トクスの怒りに反応し、腕の炎がひときわ強く燃え上がる。離れた場所でもそれなりの熱さがあるはずだが、シャガに動じた様子はない。
「取り返しのつかないことをしたという自覚はありますか。あなたは護衛と側近を犠牲にしたんですよ!」
「それがどうした? シロンは僕に逆らってばかりで目障りだったし、スペネも僕の思い通りにしてくれなかった。二人とも罰を受けただけだよ。王族が臣下を罰するのは当然じゃないか」
「……狂っている」
シャガは許されざる罪を犯した。だが自覚はなく、己の行いはむしろ当然だと開き直っている。これを狂っていないという方がおかしい。

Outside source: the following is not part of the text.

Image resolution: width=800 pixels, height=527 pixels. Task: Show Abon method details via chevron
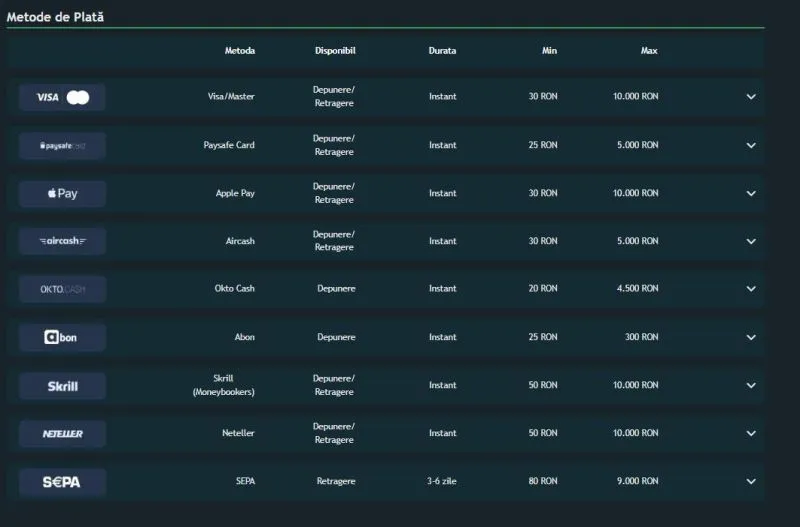click(x=751, y=337)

「兄上。ドラゴンにスペネの意思があると言っていましたが、俺はそうは思えない。あれは最早ただの脅威だ。早急に見つけ出し、討伐しますが構いませんね?」
「おかしいなあ」
本当におかしい、とシャガは乾いた笑い声をあげた。感情のこもっていない、空っぽの笑い方だ。

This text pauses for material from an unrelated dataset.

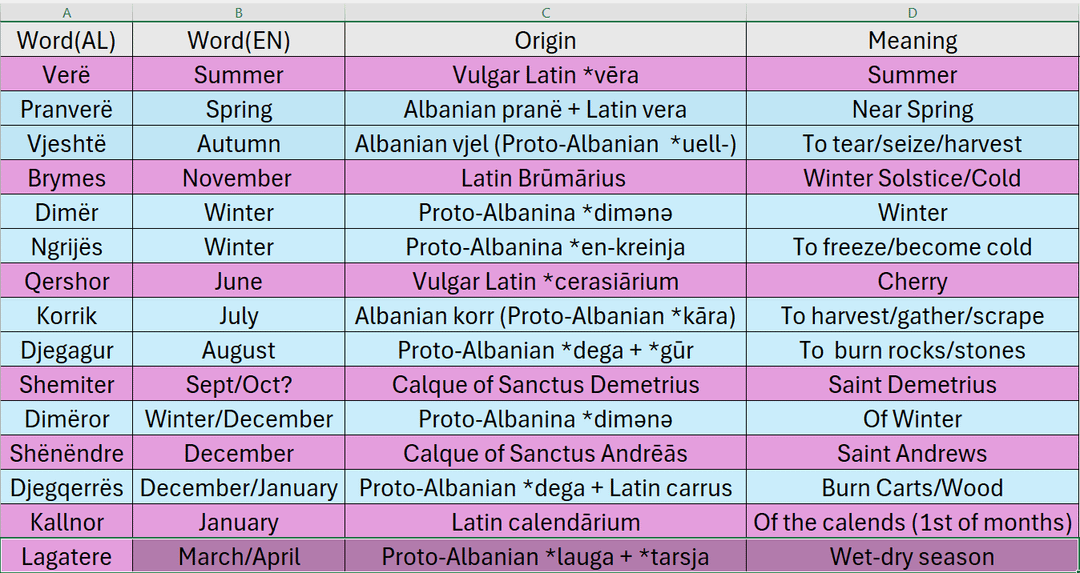
Task: Select the "Autumn" cell
Action: pos(238,144)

「お前は幻獣を作った僕を糾弾しているけれど、お前は人を殺せるのか?」
「は?」
「スペネは死んでない。違う形で生きている。討伐するということは、完全に殺すということだよ。お前にはそれが出来るの?」
「っ……!」
兄の言葉は歪むところまで歪んで狂っているのに、なぜか言い返せない。兄を隔てる檻が無ければ間違いなく掴みかかっていただろう。

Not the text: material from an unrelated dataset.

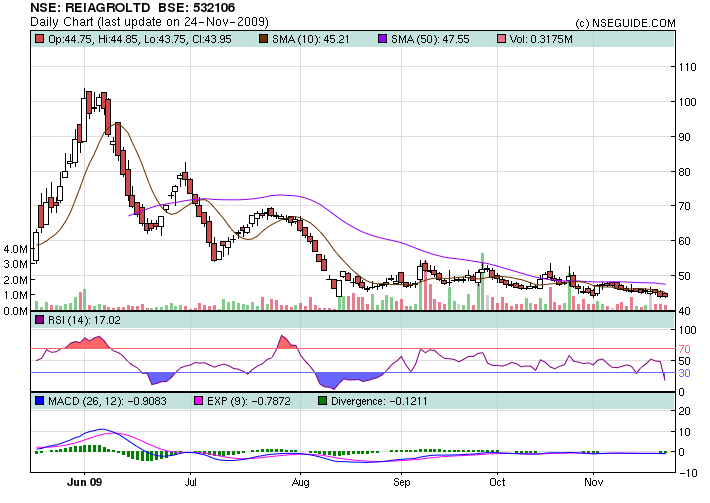This screenshot has width=710, height=503.
Task: Click the 4.0M volume axis label
Action: [x=15, y=248]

「幻獣の材料にする際、大抵の人間は抵抗を防ぐために殺されていたと聞きますが、まさか……スペネは生きながら幻獣になったと?」
「僕には神力がないんだよ。なのに幻獣なんて作れるわけがない。だったら、自分で自分を材料に幻獣に成ってもらうしかないじゃないか」
生きたままじゃなきゃ、自分を材料にするなんて出来ないだろう、と。
兄の口調に、罪悪感は微塵もない。
「〈核〉はヒュドラから盗ってきたものがあったし、〈核〉自体にヒュドラの名残があったのかな。だからドラゴンになったんだろうね」
「ヒュドラの〈核〉も、兄上が? そうまでしてなぜ幻獣を作ろうと……!」
「女は強い男に憧れるものだろう? 彼女の前でドラゴンを従えたら、『ヘデラ』は僕に恋をするよね。僕の前から消えたのだって、僕が弱かったからに違いないんだ。だから僕は彼女にとって誇れる男になろうって決めたんだよ」
兄の瞳は奇異に染め上げられているのに、同時にこれ以上ないほど真剣でもあった。
「じゃあもう一度だけ聞くよ、トクス。スペネは死んでいないんだ」
お前は人を殺せるのかと問う兄に、トクスは内心激しく揺さぶられていた。
「……殺すしかないでしょう」胸の奥深くで、苦しみと哀れみが限界まで冷え切って、澱のように滞る気配がした。「彼は国や民にとって危険でしかない存在と化している。これ以上放置しては、スペネにとっても苦でしょうから」
ふっと腕の炎をかき消す。
本当に出来るのかなと嘲笑う兄の顔は、もう見えない。